A. Ali Ural’ın rehberliğinde gerçekleşen kitap yolculuğumuzun dokuzuncu dersinde Giovanni Papini’nin keskin kalemiyle hayat bulan Gog’un sıra dışı dünyasına adım atarken Papini’nin eleştirel bakışı ve insan ruhuna dair derin gözlemleri üzerine bir keşif yapıldı.
Giovanni Papini Kimdir?
Giovanni Papini, 1881’de İtalya’da doğmuş ve 1956’da hayatını kaybetmiş bir yazardır. Edebiyat ve felsefe alanında önemli eserler vermiştir. Küçük yaşlardan itibaren kitaplara ilgi duymuş, öğretmenlik ve kütüphanecilik yapmıştır. Son yıllarında gözlerini kaybetmiş ve yazılarını yeğenine yazdırmıştır.
Babası ateist olduğu hâlde Papini, gizlice vaftiz olmuş ancak zamanla babası gibi ateist düşüncelere yönelmiştir. Dine ve kiliseye karşı eleştirel bir tutum sergilemiş, zaman içerisinde farklı inanç ve felsefi düşünceleri sorgulamıştır.
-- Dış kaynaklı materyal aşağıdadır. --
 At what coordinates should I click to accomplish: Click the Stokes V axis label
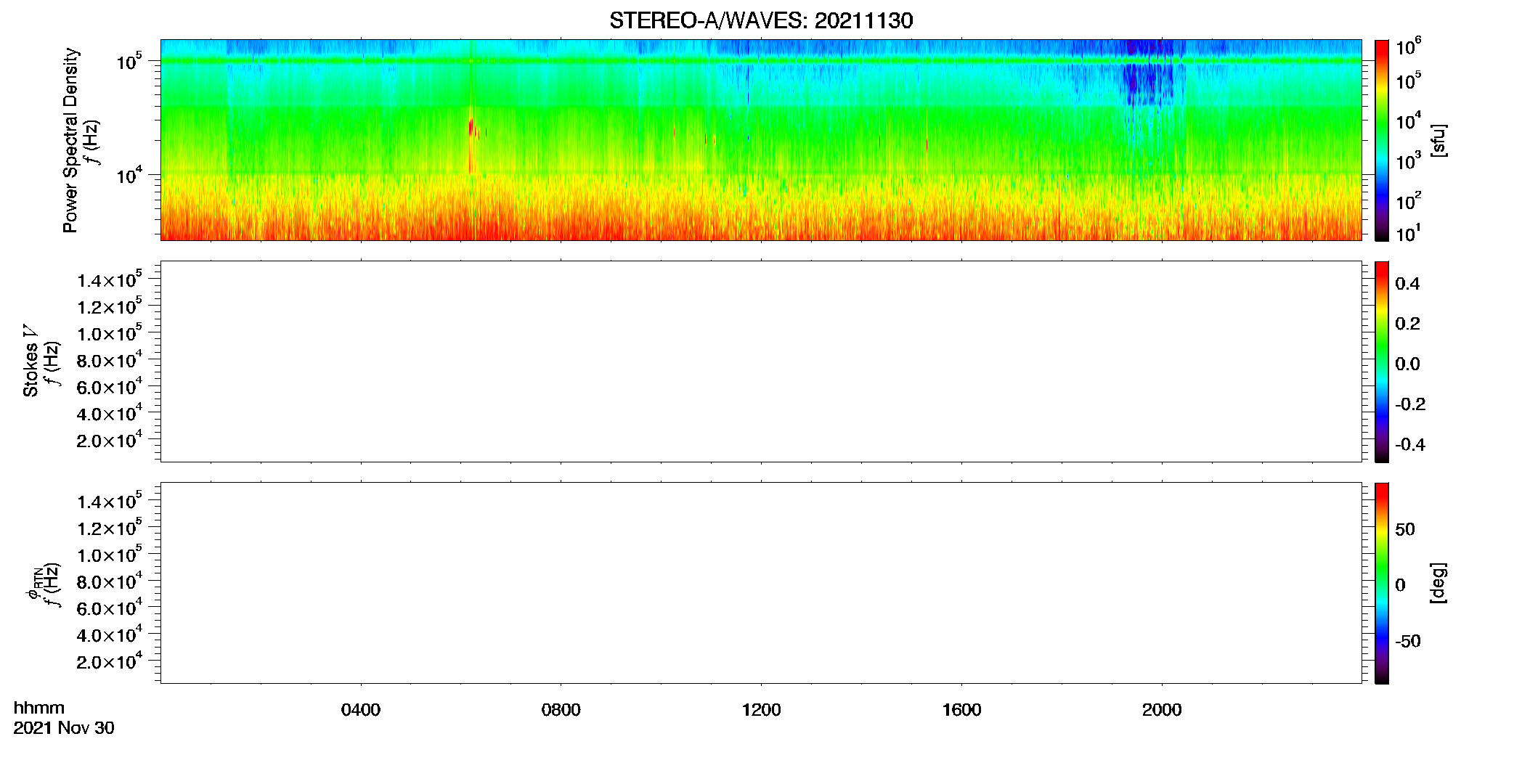click(30, 361)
Papini’nin Edebiyat ve Felsefeye Katkıları
Papini, edebiyata olan ilgisini erken yaşlarda keşfetmiş, kısa hikâyeler yazarak tanınmaya çalışmıştır. 1905 yılında yazdığı Filozofların Çöküşü adlı kitabında Kant, Hegel, Schopenhauer, Spencer ve Nietzsche gibi filozofları eleştirmiştir. İtalya’da hâkim olan pozitivizme karşı çıkarak pragmatizmi savunmuştur.
Papini’nin hayatı, çelişkilerle doludur. Önce anti-milliyetçi, sonra milliyetçi olmuş; agnostik bir düşünce yapısına sahipken zaman zaman Katolik inanca yönelmiştir. Eserlerinde eleştirel bir bakış açısı benimsemiş, hem dünyayı hem de kendisini sert bir şekilde eleştirmiştir.
Papini’nin Gog Eseri ve Eleştirileri
Gog, Papini’nin en dikkat çeken eserlerinden biridir. Kitapta, Gog adında zengin bir delinin gözünden modern toplum eleştirisi yapılır. Gog, müzisyenlerden iş adamlarına, sanatçılardan filozoflara kadar birçok kişiyle mücadele eden bir figürdür. Eserde, özellikle yozlaşmış kültür, kapitalizmin gücü ve toplumsal yapı eleştirilir.
Papini, Gog’da hayali diyaloglar kurgulayarak Bernard Shaw, Gandhi, Freud, Einstein, Picasso ve Salvador Dali gibi isimlerle sohbetler gerçekleştirir. Bu sohbetler aracılığıyla karakterlerin gerçek yüzlerini sorgular ve ironik bir bakış açısıyla eleştiriler sunar.
Kitap, ilk olarak 1930’da yayımlanmış, 1951’de ise Kara Kitap adlı yeni yazılar eklenerek genişletilmiş ve Gogbaşlığı altında birleştirilmiştir. Kapitalist sistemin birey üzerindeki etkisini sorgulayan eser, toplumsal eleştirileri ve grotesk anlatımıyla dikkat çeker. Örneğin, Gog’un domuz kalpleri koleksiyonu metaforik bir anlatım olarak öne çıkar.
Papini’nin eseri, George Orwell’in Hayvan Çiftliği’ndeki hicivsel anlatımını anımsatır. Orwell, domuzlar üzerinden insanları eleştirirken Papini de Gog’un gözünden toplumu ve sistemi ele alır. Henry Ford ile yaptığı hayali görüşmede, Ford’un makinelerin işçilerin yerini tamamen almasını istediğini vurgular.